WHAT TO PRODUCE
Please pull out the material below verbatim, starting at the line that contains "Open the text color picker" and ending with the line that contains "Action: [x=429, y=353]".

TASK INPUT
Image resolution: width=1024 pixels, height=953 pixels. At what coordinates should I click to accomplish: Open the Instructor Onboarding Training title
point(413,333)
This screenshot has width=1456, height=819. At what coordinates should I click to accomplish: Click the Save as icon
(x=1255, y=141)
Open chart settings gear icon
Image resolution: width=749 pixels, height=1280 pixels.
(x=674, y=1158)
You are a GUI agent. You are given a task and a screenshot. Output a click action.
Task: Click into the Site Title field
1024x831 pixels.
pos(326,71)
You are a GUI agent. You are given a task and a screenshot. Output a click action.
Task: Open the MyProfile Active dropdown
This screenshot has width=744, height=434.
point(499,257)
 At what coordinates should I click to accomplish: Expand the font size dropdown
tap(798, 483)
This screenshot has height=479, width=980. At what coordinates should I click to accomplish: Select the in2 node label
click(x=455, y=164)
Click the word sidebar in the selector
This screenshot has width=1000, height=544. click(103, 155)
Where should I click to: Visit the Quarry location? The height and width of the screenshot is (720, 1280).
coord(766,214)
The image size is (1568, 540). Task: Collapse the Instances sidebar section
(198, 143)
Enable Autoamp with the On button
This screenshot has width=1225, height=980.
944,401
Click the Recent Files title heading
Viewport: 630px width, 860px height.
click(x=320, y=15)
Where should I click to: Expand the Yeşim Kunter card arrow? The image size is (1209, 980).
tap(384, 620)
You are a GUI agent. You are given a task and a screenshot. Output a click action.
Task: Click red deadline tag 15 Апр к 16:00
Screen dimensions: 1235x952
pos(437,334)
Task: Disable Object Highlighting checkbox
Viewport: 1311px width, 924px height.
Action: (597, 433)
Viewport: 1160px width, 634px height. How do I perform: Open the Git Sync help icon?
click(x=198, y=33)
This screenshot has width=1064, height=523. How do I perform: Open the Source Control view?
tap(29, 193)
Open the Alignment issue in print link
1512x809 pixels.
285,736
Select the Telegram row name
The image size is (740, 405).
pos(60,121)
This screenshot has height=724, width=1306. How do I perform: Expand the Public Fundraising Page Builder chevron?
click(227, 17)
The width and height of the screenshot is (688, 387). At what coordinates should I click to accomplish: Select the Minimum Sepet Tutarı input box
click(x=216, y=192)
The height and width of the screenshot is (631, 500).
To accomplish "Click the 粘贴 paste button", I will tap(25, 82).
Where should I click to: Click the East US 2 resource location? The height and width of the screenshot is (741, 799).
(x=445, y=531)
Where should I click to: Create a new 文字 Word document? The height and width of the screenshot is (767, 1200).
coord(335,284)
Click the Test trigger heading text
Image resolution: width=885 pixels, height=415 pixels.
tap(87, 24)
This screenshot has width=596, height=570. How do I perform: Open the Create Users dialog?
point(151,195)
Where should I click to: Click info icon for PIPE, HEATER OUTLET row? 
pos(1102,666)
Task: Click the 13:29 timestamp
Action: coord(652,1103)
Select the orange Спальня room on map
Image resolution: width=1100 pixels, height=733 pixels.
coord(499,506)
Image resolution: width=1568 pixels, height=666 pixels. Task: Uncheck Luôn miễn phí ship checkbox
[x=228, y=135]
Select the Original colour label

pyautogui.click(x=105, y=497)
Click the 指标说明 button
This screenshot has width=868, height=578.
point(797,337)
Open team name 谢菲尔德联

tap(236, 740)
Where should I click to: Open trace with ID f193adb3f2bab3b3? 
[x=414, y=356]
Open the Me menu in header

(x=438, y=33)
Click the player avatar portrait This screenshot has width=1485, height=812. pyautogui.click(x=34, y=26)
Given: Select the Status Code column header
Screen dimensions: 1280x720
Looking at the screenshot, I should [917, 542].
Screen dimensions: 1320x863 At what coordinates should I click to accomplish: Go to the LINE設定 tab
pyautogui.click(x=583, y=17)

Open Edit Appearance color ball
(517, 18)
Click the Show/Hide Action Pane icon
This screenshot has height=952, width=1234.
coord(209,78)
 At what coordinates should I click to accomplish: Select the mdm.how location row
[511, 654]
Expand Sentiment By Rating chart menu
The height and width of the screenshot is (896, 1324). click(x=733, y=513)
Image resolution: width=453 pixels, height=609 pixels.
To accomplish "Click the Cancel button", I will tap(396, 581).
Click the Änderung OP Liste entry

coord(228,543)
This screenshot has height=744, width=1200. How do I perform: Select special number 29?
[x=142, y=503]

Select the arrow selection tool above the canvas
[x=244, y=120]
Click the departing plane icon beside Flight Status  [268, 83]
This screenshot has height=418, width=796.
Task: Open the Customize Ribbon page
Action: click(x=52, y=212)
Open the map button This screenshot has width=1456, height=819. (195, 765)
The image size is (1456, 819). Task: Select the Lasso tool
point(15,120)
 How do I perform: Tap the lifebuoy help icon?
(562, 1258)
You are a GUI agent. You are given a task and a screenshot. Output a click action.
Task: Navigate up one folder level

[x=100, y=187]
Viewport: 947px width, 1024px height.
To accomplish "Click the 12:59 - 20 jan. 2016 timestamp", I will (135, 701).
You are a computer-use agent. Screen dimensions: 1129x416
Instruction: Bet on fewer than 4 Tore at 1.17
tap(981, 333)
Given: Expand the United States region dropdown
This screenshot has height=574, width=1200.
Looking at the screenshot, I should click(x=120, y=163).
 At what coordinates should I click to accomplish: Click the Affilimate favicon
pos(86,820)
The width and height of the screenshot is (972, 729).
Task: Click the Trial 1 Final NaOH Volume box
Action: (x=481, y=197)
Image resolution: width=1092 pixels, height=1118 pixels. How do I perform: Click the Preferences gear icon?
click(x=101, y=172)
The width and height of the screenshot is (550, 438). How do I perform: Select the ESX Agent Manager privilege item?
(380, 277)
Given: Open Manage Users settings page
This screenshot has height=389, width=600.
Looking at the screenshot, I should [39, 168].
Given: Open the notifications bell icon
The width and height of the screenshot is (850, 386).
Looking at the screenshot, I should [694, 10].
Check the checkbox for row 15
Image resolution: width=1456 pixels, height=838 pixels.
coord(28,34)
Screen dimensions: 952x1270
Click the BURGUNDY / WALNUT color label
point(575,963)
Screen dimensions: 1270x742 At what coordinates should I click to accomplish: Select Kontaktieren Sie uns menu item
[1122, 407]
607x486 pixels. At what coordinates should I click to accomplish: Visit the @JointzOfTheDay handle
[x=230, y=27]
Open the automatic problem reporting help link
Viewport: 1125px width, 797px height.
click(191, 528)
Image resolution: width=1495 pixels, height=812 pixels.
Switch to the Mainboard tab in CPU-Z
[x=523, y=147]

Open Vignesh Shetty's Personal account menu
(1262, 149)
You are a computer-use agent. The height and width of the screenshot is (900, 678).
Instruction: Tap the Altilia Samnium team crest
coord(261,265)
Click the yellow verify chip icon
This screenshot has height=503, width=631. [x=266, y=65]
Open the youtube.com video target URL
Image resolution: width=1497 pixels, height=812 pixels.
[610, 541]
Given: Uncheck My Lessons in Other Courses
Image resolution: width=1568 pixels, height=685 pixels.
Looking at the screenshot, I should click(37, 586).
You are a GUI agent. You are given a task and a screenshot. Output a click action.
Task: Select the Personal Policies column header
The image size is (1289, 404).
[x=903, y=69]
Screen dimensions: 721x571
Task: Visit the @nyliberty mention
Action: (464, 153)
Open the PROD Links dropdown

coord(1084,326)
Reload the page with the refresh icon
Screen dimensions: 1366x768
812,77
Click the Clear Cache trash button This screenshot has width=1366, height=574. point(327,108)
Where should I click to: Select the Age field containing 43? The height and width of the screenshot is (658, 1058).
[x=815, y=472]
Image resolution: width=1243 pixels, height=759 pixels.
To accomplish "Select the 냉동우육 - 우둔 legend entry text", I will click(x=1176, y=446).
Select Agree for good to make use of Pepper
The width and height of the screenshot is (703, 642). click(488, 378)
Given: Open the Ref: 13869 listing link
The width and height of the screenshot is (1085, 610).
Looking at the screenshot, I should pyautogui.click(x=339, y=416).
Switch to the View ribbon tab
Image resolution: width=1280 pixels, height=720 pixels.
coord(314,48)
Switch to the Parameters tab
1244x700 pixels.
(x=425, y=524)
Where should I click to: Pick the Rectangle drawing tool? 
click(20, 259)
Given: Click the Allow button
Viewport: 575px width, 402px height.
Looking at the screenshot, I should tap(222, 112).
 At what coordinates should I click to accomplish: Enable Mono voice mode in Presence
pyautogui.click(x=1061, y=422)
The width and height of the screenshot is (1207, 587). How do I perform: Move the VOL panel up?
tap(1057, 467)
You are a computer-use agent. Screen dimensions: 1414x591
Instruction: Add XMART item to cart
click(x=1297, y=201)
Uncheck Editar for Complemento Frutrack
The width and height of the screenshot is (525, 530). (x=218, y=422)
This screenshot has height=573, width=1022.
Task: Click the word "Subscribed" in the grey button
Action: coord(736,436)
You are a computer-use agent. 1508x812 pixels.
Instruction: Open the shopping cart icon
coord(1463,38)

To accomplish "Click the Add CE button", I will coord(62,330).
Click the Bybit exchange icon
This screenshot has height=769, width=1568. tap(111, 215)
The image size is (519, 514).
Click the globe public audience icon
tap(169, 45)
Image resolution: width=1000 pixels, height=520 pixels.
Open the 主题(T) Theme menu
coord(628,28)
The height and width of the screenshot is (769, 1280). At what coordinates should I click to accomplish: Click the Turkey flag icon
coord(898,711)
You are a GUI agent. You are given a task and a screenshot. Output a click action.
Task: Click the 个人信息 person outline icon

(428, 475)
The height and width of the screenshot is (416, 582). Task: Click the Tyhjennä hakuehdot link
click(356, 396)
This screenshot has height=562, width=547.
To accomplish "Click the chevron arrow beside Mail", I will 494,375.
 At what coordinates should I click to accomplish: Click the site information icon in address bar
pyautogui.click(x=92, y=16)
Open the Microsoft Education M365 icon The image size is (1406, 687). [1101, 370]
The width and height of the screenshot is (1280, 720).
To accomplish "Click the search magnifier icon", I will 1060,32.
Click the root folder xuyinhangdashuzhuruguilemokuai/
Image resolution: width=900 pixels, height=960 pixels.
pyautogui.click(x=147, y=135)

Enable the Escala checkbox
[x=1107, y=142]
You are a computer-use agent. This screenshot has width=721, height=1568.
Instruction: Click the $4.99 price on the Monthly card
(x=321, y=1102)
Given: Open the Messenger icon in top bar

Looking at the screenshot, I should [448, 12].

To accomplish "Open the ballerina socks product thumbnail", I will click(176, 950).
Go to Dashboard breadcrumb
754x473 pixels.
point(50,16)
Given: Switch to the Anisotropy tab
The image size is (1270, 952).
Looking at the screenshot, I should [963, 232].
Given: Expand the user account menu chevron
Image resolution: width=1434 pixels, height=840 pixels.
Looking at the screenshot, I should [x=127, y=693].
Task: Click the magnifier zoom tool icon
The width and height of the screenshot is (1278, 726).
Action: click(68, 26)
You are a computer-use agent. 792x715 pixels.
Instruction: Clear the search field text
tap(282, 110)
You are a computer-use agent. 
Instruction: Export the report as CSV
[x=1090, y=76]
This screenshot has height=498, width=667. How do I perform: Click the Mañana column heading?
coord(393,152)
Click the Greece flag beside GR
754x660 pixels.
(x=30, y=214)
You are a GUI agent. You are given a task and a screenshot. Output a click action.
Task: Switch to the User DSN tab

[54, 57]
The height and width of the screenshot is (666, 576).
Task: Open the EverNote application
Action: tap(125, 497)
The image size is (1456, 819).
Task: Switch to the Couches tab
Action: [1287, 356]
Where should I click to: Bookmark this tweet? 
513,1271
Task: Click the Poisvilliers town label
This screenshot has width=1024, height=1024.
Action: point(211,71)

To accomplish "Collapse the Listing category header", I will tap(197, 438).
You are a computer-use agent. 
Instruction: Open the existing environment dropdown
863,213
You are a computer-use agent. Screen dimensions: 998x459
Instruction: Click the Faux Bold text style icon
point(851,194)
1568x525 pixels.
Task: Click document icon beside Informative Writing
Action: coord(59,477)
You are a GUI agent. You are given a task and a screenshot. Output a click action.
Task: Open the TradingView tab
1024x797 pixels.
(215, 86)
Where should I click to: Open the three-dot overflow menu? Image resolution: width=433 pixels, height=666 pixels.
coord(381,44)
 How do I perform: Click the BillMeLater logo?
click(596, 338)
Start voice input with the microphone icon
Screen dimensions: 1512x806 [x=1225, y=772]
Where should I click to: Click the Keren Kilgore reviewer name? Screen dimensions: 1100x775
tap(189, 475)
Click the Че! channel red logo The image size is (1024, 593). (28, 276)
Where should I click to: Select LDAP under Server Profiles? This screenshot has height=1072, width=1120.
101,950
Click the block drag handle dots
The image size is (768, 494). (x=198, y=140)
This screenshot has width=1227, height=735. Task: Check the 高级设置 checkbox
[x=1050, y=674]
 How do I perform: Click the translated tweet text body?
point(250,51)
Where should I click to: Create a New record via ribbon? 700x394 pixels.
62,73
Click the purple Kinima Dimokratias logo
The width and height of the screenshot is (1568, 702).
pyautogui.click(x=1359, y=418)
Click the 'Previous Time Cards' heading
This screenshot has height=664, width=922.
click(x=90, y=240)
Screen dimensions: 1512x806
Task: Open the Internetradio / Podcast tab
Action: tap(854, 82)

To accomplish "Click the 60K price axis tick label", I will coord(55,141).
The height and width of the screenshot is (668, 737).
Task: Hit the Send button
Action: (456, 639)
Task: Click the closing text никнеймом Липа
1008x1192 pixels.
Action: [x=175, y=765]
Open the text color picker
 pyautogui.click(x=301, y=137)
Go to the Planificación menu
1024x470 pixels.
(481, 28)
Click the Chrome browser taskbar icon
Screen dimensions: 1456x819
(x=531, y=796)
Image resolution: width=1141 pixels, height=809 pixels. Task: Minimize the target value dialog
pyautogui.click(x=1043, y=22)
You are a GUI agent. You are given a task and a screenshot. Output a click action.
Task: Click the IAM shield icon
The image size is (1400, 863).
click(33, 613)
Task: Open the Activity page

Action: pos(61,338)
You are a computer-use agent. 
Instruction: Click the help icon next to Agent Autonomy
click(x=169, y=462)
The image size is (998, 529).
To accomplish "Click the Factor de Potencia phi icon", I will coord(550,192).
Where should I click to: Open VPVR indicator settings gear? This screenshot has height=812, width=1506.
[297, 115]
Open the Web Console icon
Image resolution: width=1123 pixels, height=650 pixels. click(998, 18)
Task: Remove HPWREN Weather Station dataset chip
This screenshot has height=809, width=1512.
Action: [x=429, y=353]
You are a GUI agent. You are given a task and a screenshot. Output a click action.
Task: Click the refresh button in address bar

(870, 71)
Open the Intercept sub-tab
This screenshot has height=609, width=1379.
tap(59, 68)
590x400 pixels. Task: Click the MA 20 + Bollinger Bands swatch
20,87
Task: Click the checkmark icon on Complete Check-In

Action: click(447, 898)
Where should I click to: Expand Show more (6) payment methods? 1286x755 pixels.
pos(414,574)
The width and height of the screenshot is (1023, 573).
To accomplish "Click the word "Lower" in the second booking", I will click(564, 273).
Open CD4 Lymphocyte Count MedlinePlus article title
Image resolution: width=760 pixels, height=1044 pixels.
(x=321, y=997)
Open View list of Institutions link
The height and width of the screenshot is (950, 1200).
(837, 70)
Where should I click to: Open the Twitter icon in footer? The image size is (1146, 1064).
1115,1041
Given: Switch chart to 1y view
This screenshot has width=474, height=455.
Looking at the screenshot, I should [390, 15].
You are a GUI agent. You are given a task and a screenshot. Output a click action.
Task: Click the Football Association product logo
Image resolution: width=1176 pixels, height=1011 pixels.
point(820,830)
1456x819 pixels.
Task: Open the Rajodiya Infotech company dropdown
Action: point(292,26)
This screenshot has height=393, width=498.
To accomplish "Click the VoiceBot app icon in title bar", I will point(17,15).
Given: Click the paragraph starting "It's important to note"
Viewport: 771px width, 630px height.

IN RESPONSE
Open the text color picker
 pyautogui.click(x=301, y=137)
Go to the Planificación menu
1024x470 pixels.
(481, 28)
Click the Chrome browser taskbar icon
Screen dimensions: 1456x819
(x=531, y=796)
Image resolution: width=1141 pixels, height=809 pixels. Task: Minimize the target value dialog
pyautogui.click(x=1043, y=22)
You are a GUI agent. You are given a task and a screenshot. Output a click action.
Task: Click the IAM shield icon
The image size is (1400, 863).
click(33, 613)
Task: Open the Activity page

Action: pos(61,338)
You are a computer-use agent. 
Instruction: Click the help icon next to Agent Autonomy
click(x=169, y=462)
The image size is (998, 529).
To accomplish "Click the Factor de Potencia phi icon", I will coord(550,192).
Where should I click to: Open VPVR indicator settings gear? This screenshot has height=812, width=1506.
[297, 115]
Open the Web Console icon
Image resolution: width=1123 pixels, height=650 pixels. click(998, 18)
Task: Remove HPWREN Weather Station dataset chip
This screenshot has height=809, width=1512.
Action: [x=429, y=353]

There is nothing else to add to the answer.